REQUIREMENT: Both the line below containing "Given: Open 사이트 설정 link text" and the line containing "Screen dimensions: 135x163", along with every line between them, should be repeated exactly; no other line belongs in the answer.

DATA SHOWN:
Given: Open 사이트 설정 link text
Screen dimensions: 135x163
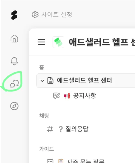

==

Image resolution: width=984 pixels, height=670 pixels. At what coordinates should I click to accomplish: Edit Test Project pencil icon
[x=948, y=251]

==

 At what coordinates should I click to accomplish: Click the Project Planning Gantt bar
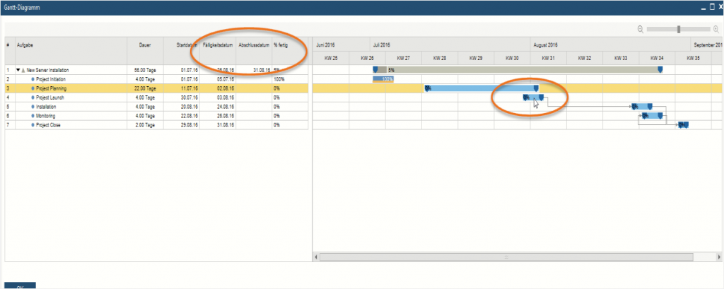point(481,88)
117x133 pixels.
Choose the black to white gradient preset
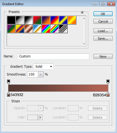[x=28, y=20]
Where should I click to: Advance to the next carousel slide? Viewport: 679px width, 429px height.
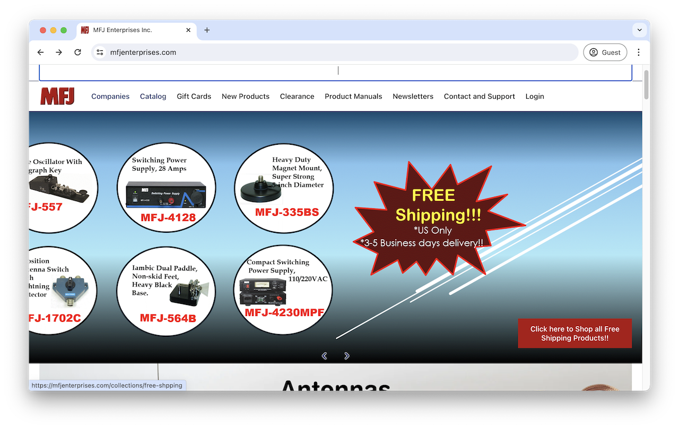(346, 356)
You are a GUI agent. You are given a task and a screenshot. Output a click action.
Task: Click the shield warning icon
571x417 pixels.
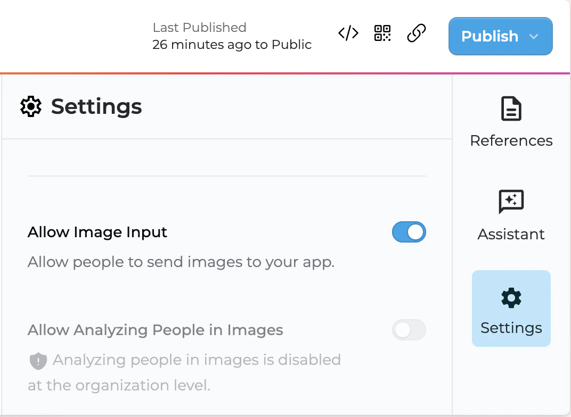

SOLVED EXERCISE:
Given: Open 사이트 설정 link text
Screen dimensions: 135x163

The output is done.